Per questi motivi, nasce il progetto Parole O_Stili, la prima community contro la diffusione dell’odio in rete, a cui hanno aderito docenti, giornalisti, politici per sensibilizzare sulla superficialità con cui oggi si utilizzano le parole e per combattere il cyber bullismo. Il detto “verba volant” sembra perdere di veridicità: le parole non svaniscono, anzi troppo spesso si trasformano in vere e proprie armi. Le parole possono aggrapparsi al cuore fino a soffocarlo, annichilendo identità e vite.
Per la prima volta coloro che hanno aderito al progetto si sono riuniti in un evento che ha avuto luogo a Trieste il 17 e il 18 Febbraio 2017, coinvolgendo numerose personalità di spicco. In queste due giornate, oltre alla sessione plenaria di tutti i partecipanti, sono stati organizzati nove panel, volti a toccare le diverse tematiche connesse al ruolo delle parole nella rete virtuale. L’obiettivo principale è stato la presentazione del “Manifesto della comunicazione non ostile”, ovvero una lista di dieci regole fondamentali per stimolare un corretto impiego delle parole su Internet e nella vita reale, in modo che esse siano utilizzate per creare ambienti relazionali armonici, non per dar vita a comportamenti anti-sociali e pregni di cattiveria. Ciascuno di noi può mostrare la propria adesione alla causa, firmando online il manifesto, come hanno già fatto moltissime persone, il cui nome appare nella pagina dedicata del sito.

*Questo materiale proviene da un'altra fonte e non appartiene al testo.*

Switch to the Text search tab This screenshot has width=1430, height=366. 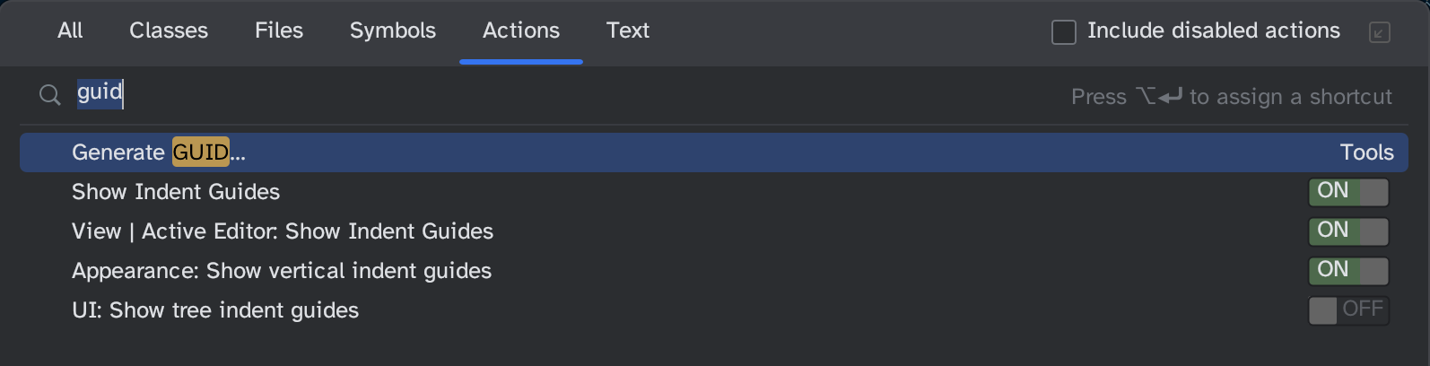[628, 31]
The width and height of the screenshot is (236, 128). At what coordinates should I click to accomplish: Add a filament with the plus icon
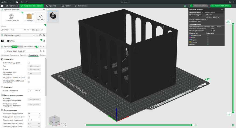[34, 35]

Manifesto della comunicazione non ostile
L’iniziativa di Parole O_Stili è stata condivisa anche da numerose organizzazioni, in qualità di sponsor, partner e sostenitori, tra cui per esempio Illy, Coca Cola HBC Italia, Ikea, Fastweb. L’unica partnership scientifica è stata stretta con l’Osservatorio Giovani dell’Istituto Toniolo, ente fondatore dell’Università Cattolica del Sacro Cuore; le ricerche dell’Osservatorio Giovani hanno sostenuto il progetto fornendo dati e analisi, che sono stati sistematizzati nel Rapporto Giovani (la più ampia indagine sul territorio nazionale che considera 9000 intervistati, tra i 18 e i 32 anni) e, più specificamente, nell’approfondimento “Diffusione, uso, insidie dei social network”. In particolare, l’Istituto Toniolo ha presentato a Parole O_Stili un’indagine, di tipo quantitativo, condotta a Gennaio 2017 su un campione di 2182 giovani italiani di età tra i 20 e i 34 anni, dalla quale è emerso che quasi la totalità degli intervistati usa la rete e la maggioranza è presente sui social network. In sintesi, riportiamo alcuni dati:
- Il 71,8% degli intervistati ritiene che i troll e comportamenti aggressivi rendano i social un ambiente altamente inaffidabile;
- Il 44,4% considera lo hate speech molto grave;
- Il 45,0 % considera lo hate speech abbastanza grave;
- Il 10,6 % considera lo hate speech poco o per nulla grave, dato considerato abbastanza allarmante;
- Il 28,5 % ammette di aver condiviso un’informazione che, in seguito, ha scoperto rivelarsi falsa.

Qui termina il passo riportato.